— About this exercise —
Which lines in the records below contain the word "Click"? Copy each one out.

— Provided records —
• • • • • • •
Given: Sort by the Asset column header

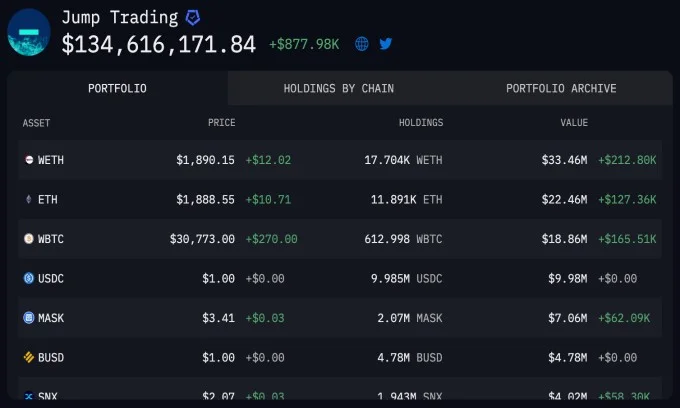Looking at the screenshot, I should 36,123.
• • • • • • •
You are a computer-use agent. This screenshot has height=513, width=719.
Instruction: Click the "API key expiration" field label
• • • • • • •
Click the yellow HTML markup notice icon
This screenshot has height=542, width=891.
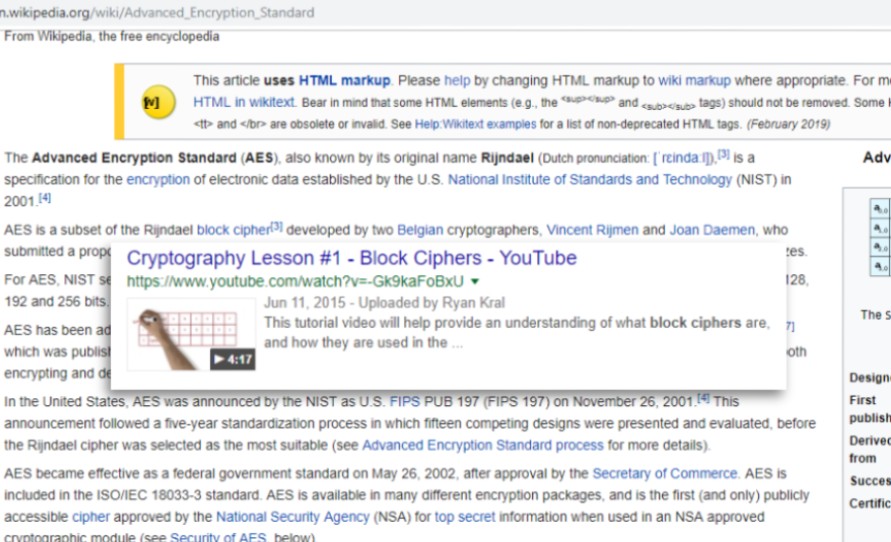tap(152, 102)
• • • • • • •
— Response area —
Instruction: Click the "API key expiration" field label
Click the yellow HTML markup notice icon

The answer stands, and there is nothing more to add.